My made calls list was pretty long. I don’t make a lot of calls, but I tend to make a hell of a lot more calls than I receive. Not really surprising.
***
I wonder what goes on in that bar across the street. All I see go in are old folk. But how much longer before they will be me instead of me watching? I have no idea. About either.
***
Summer has passed by. It always seems to take one big moment to push summer out. An event that ushers in fall.
I always kind of look at fall as death. It’s when the leaves die. That’s the only reason I feel that way.
***
How does a person cope with going to work, and not doing anything while they are there? I’ve never understood it.
My grandfather instilled that ethic in me. He didn’t miss a day of work in 40 years. They gave him a piece of paper and took his photo for the newspaper.
I was in the newspaper when I was five years old. A little kid eating ice cream.
***
The hotel next door is apparently open tonight. The seafood festival is in town. Folks are drinking. Hanging out with friends. Driving drunkenly about.
A cop drove by earlier. He looked a me standing in front of my house. I looked at him. A couple of drunks were leaving the bar, getting in their cars at the same time.

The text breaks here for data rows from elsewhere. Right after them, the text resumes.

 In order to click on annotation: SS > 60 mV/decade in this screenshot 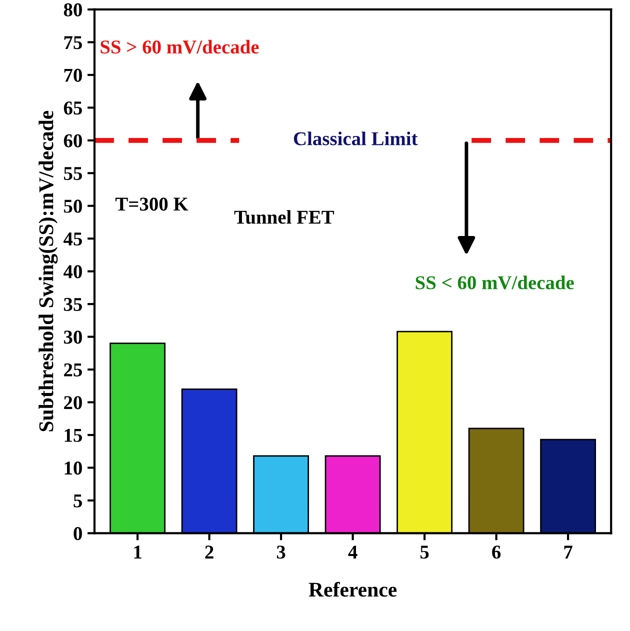, I will do `click(180, 47)`.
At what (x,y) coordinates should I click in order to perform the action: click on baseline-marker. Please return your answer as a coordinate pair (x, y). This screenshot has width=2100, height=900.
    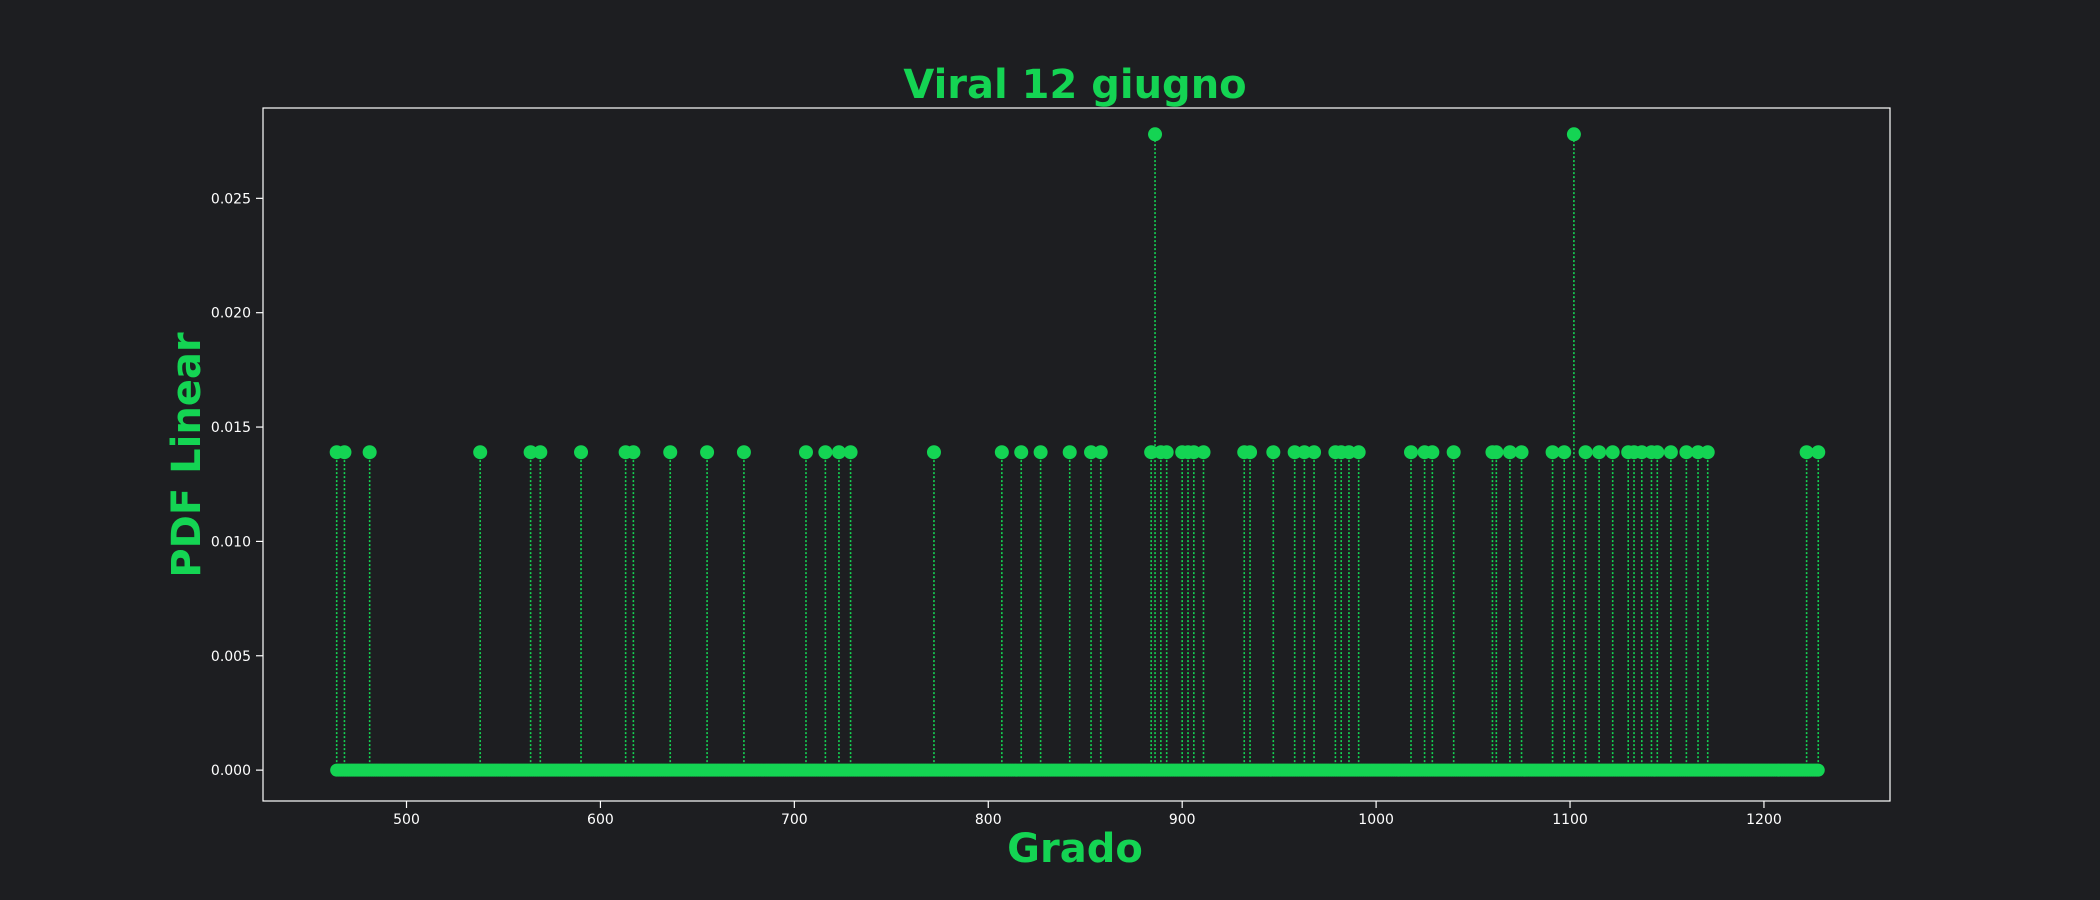
    Looking at the image, I should click on (1818, 770).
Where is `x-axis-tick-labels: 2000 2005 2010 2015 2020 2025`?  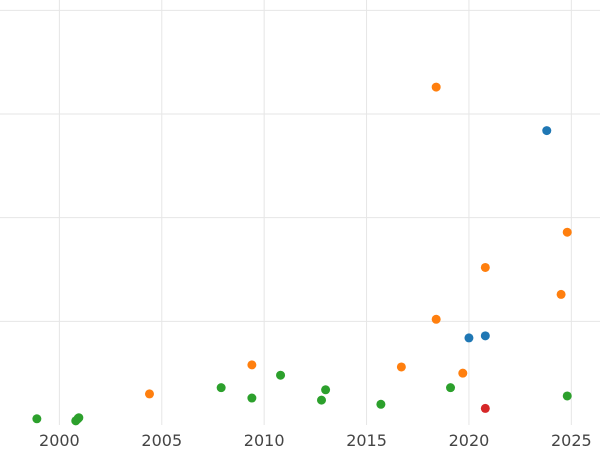
x-axis-tick-labels: 2000 2005 2010 2015 2020 2025 is located at coordinates (316, 440).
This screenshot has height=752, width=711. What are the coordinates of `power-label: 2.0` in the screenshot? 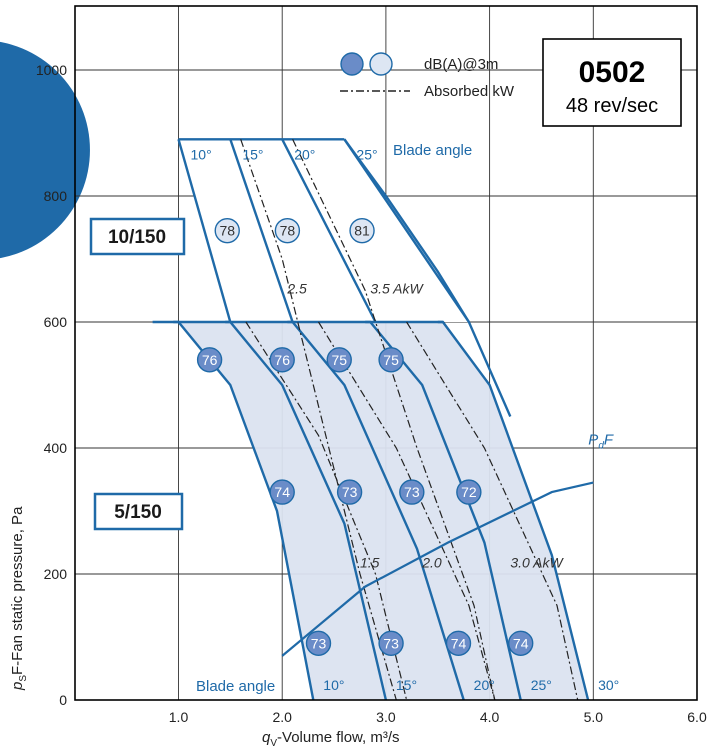 It's located at (432, 563).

The cop kept looking at me.
***
It’s raining again. Five days in a row it rained a lot. This is the sixth day, I figure. Tomorrow it’s supposed to rain some more. If it goes on for 34 more days, does that mean someone should have been building a boat?
***
The rain plops down on the ground. A ground so saturated, I’m really surprised it’s not a river here too. The land is mostly sand, however, so it just soaks on through.
I use the words really and I guess, too much.
The dripping of the rain off of my roof is soothing. Except when it hit’s the aluminum can that someone left in my side yard. It’s a Milwaukee’s Best Ice can. I don’t want to pick it up. So I don’t. It just sits there.
One day, it will either be picked up, or it will blow away. That’s a given. Where it ends up from there is a mystery?
It may go to a landfill, rotting with egg shells and screen doors. It may go to a recycling place, where it’s eventually melted down and turned into something else. Or it may just sit in the side yard for decades, buried under weeds and garbage.
Maybe the asshole yelling “Hey!” outside will fall on it, and in doing so, cut his jugular?
This do happen like that every day.
***
I can’t think of any really good friend of mine, past or present, that isn’t married or in a long-term, committed relationship.
Except for two people. They’re both journalists, too.
No wonder I feel empty.
I hope they don’t feel the same way.
***
Am I still a fan of anything anymore?
I try to watch sports, but rarely get into them. I used to live and die when watching a game.
Now, about the only time I feel that excitement is standing in the audience at a Lucero show. That’s the one time I feel completely alive. Completely unselfaware.
That’s funny.
***
I haven’t bought a new suit since 1998.
Heck, I’ve never bought one. My mom bought it for me. For when I started interviewing for jobs.
I still wear that same blue suit.
It’s out of style.
It looks kind of raggedy
I’ve never bought a TV either. All of them have been hand-me-downs.
Same with microwaves, clock radios and MP3 players.
I finally bought my first car at the age of 39.
It didn’t make me feel “all grown up.”
It felt more like an anchor around my waist. Another reason to not be mobile.
How silly is that? Having a car, but not feeling mobile.
I still haven’t gone on a proper roadie in it. Been to DC. That really didn’t count.
I’ve got to take it to Arkansas. Or Memphis. Or New Orleans. Then it will be officially “my” car.
At least the Gator seems to like her.